Wednesday, December 3, 1997 Published at 19:53 GMT
Japan: Banking crisis
Yamaichi was Japan's third largest broker of stocks and securities
The news that one of Japan's biggest financial institutions, Yamaichi Securities, has gone bankrupt owing billions of dollars has been greeted by share price falls around the world, and the voicing of fears that Japan's troubled economy could lead the whole world into recession. Economics analyst Richard Walker considers what has gone wrong in Japan.
Yamaichi Securities was Japan's third largest broker of stocks and securities. It's not the first large Japanese company to go bankrupt this year, and it may not even be the last.
So this collapse has not come as a surprise to the financial community: The top management of the company quit earlier this year after the company owned up to a racketeering scandal, and it had been known for several years that Yamaichi was losing money. According to Jachir Retash Rita of Deutsche Morgan Grenfell in Tokyo, Yamaichi had been living on borrowed time: "It should have been allowed to happen ages ago - I think the fact of the matter is better late than never. But it might have been a bit too late."
The boom years
Yamaichi's problems are the problems of the whole Japanese economy, and
they have their roots in the boom years of the late 1980s.
The trouble was that much of this investment was being financed by an extraordinary boom in property and share prices. Property and shares were used as security for huge bank loans - and when the property markets and stock markets suddenly crashed at the beginning of the nineties the whole spiral of borrowing, asset price inflation and investment came to a full stop.

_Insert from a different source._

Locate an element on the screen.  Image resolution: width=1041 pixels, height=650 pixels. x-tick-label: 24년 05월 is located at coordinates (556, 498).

And despite many government initiatives to kick start demand, Japan's economy has remained fairly stagnant for the last six years. The stock market has been flat too, making it difficult for companies like Yamaichi to make profits.
Political will to reform the system
Ever since the so-called 'bubble economy' burst, there have been persistent fears that Japan's big banks had so many bad loans on their books that the whole Japanese financial system was in danger of collapse. That appeared to be the first thought of many when the news of Yamaichi's collapse came through.
But Yamaichi Securities is not a bank - it doesn't lend money, it only invests it on behalf of clients.
According to Richard Werner of stockbrokers Jardine Fleming in Tokyo, Japan's banks have in fact already made great progress in strengthening their balance sheets: "The good banks have already cleaned up their balance sheets. And that means that they are beginning to lend again, because as you get rid of the bad debt, they can lend again, and that creates new money which creates an economic recovery."
How much the Japanese financial institutions have improved their underlying financial positions remains to be seen, but they have been under strong pressure from a government keen to reform the sector before next spring, when the Japanese financial market is due to be deregulated and when Japanese institutions will for the first time face real competition from efficient global operators.
Some argue that Japan is actually on the threshold of a period of strong growth, and the failure of a company like Yamaichi only goes to show how much more open and confident the management of the Japanese economy is becoming. In the past, as when Yamaichi faced bankruptcy in the mid-1960s, the government would have poured public money into such a failing company to keep it on its feet.
Others say the Yamaichi collapse is only the first of many bankruptcies, as the turmoil in other Asian economies begins to hit Japan. But Richard Werner says Japan has already had its bad times. The rest of Asia that will stagnate for the next few years:
"In terms of timing Asia is now where Japan was in 1991 or 1992, at the beginning of a five year recession while Japan is emerging from a five year recession. But it's precisely because of the problems in Asia that Japan now needs to clean up its act, and that is now happening," he said.
The question is, which of these two scenarios is the right one? If Japan - the world's second biggest economy - is dragged back down into a recession, the rest of the world will soon know about it, and feel it too.